Date: Wednesday, September 5, 2012
Author: Kate Kelly, CNBC

Wary of geopolitical tumult and eager for their first quiet August in years, some hedge-fund managers scaled back the size and scope of their bets in recent weeks, a pullback that was reflected, say traders, in muted monthly returns.

Across the board, hedge funds were up .5 percent for the month of August, according to numbers compiled by Hedge Fund Research, and up about 2.23 percent for the year.

Those modest, if positive, returns, reflected a decline in the overall appetite for risk, some traders said, after unpredictable central-bank activities, volatile oil prices, ephemeral new regulations and ongoing trouble in Europe rendered some money managers fearful to act. (Read More: Why a German Recession Could Hurt the Euro.)

Now that September has arrived, however, many of those traders may be jumping back in to the fray. “Right now people are starting to put risk back on,” one macro trader said. “Everyone’s hoping to make the year in the next four months.”

A number of the hedge-fund industry’s behemoths — even those that are thriving this year — experienced only fractional returns, doing little to boost their overall 2012 performance. (Read More: Smart Money Looks Less Bright as Hedge Funds Lag S&P.)

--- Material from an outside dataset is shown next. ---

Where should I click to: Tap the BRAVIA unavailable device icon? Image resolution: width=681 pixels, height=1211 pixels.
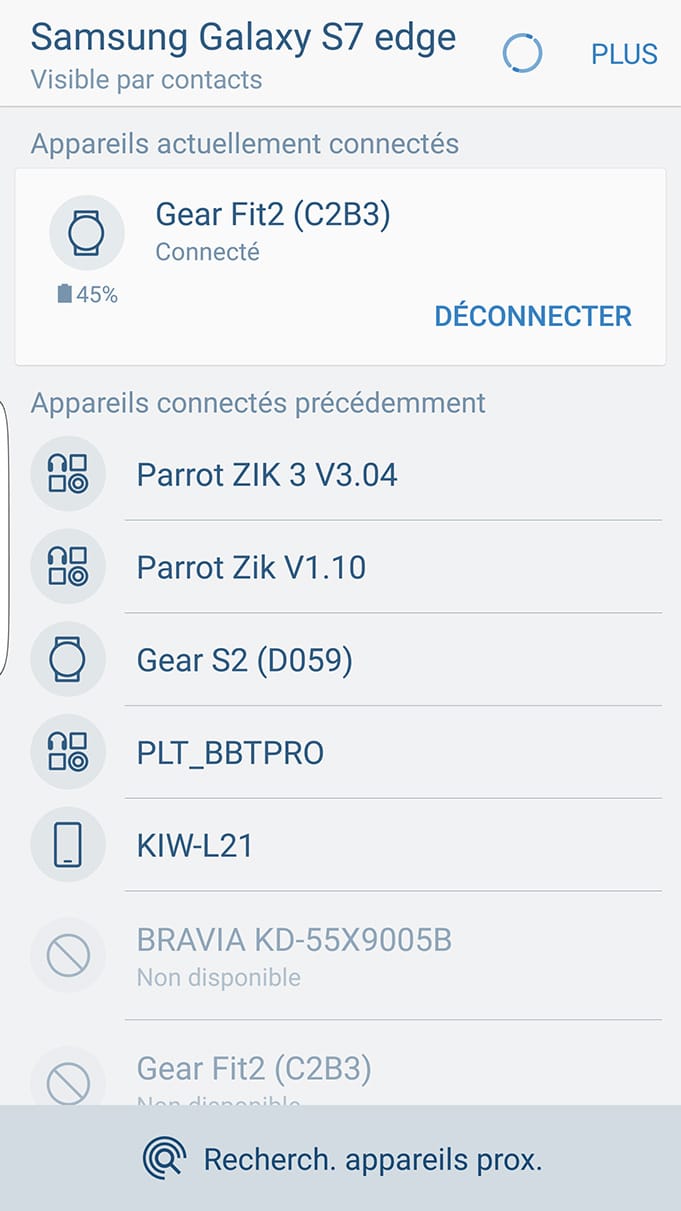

The Tudor B.V.I. Global Fund, for instance, was up just .5 percent through the third week of August, according to people familiar with its performance, but up more than 3 percent for the year overall. Maverick Capital Management’s funds, all of which have been on a tear this year after a devastating rout last year, are up roughly 1 percent for the month of August — making the month a fairly small contributor to their more than 20 percent rally year to date, according to someone with knowledge of Maverick’s results.

Despite the fear in the markets, some lagging August returns may have had more to do with specific positions than with reduced leverage, said another hedge-fund manager, noting that Maverick, for one, has benefited this year from longstanding equity positions – both long and short – that served it poorly in 2011 but have bounced back since. Still, other hedge-fund traders and analysts pointed out that by some measures, managers of long-short equity funds reduced their leverage levels as August wore on, and that volume toward the end of the month fell dramatically. (Read More: Time to 'Separate Men From Boys'.)

Meanwhile, funds that have struggled to generate returns this year continued the trend with meager Augusts. Moore Global, the large macro fund, had fallen about .8 percent by the third week of August, according to hedge-fund trackers and someone familiar with the matter, who said final monthly returns haven’t yet been distributed, leaving it up a little less than 1 percent so far this year. Brevan Howard, the enormous macro fund based in Europe, was up roughly 1 percent through late August, according to one hedge fund report, but down about a quarter of a percent for the year during the same period.